→ **Извлечённый текст**
----------

Коломенское (как и “коломень” — околица, в сем случае околица Москвы) — от “коло”, круг (замечание Юрия Годованца). Коломенское все вокруг себя да около Москвы.
В Царицыне Баженов был целиком подвластен этому движению. Исследователи даже нанизывают все строения усадьбы на тройную спираль с центром в точке храма Живоносного Источника, хотя спираль Баженова есть, в плоскости сознанья зодчего, только еще одна масонская фигура. И все-таки в Царицыне, каким задумывал его Баженов, не было здания, длина которого настолько превосходила бы ширину, чтоб создавалось впечатленье торможения, препятствия вращению. Здесь все округлые, граненые или совсем уж сложные, но знающие аэродинамику павильоны с легкими сквозными коронами. Даже большой дворец здесь был разбит на три тождественные и почти равносторонние фигуры, неосторожно уравнявшие императрицу, свиту и наследника, с ударением на веские права последнего. Этот полет дворца и был жестоко прерван Екатериной. Новый дворец, дошедший до сего дня, с его продольной протяженностью и ясным выделеньем главного фасада, предназначался к торможению.
Маневр такого торможения был препоручен Казакову, создавшему не лучшую свою работу. Но не в антитезе торможения/полета суть антитезы Казаков/Баженов. Ибо трудно себе представить лучший снаряд для полета, чем кажущийся круглым в плане, купольно-центрический Петровский замок Казакова (“Прощай, свидетель падшей славы, Петровский замок. Ну, не стой! Пошел!..”). Просто десятилетие, отделяющее царицынскую драму от этой веселой постройки, отяжелило волю государыни.
Волей государыни был предназначен к торможению и новый дворец в Коломенском, дворец на новом месте — на бровке берега, подле Вознесенского столпа, дворец слабо запомнившийся, мало запечатленный, недолго живший, едва ли бывший вообще — в том смысле, в каком мощно был дворец старых царей. Екатерина попыталась приметать к взлетающему окрыленному коломенскому храму крыло флигеля, руль против вращения горизонта. На площади перед коломенским столпом Екатерина чувствовала головокружение, как чувствуем его и мы.

----------

→ **Задания**
1. Выпишите из текста о Коломенском и Царицыне отрывок, который открывается словами «Маневр такого торможения» и завершается словами «отяжелило волю государыни.».
2. Приведите строки записей, начиная со строки, где есть «Find the location», и заканчивая строкой, где есть «buy-level-row: 买一 —0», заменив в них «particular» на «specific» и не меняя ничего другого.

→ **Входные данные**
----------

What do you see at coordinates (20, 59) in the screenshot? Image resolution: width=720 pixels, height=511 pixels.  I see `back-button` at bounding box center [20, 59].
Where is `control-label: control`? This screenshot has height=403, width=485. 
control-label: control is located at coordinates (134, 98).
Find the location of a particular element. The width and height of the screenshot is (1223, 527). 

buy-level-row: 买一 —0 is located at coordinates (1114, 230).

----------

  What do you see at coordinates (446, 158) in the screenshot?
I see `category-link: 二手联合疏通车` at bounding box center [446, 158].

----------

→ **Выполненное упражнение**
1.
Маневр такого торможения был препоручен Казакову, создавшему не лучшую свою работу. Но не в антитезе торможения/полета суть антитезы Казаков/Баженов. Ибо трудно себе представить лучший снаряд для полета, чем кажущийся круглым в плане, купольно-центрический Петровский замок Казакова (“Прощай, свидетель падшей славы, Петровский замок. Ну, не стой! Пошел!..”). Просто десятилетие, отделяющее царицынскую драму от этой веселой постройки, отяжелило волю государыни.

2.
Find the location of a specific element. The width and height of the screenshot is (1223, 527). 

buy-level-row: 买一 —0 is located at coordinates (1114, 230).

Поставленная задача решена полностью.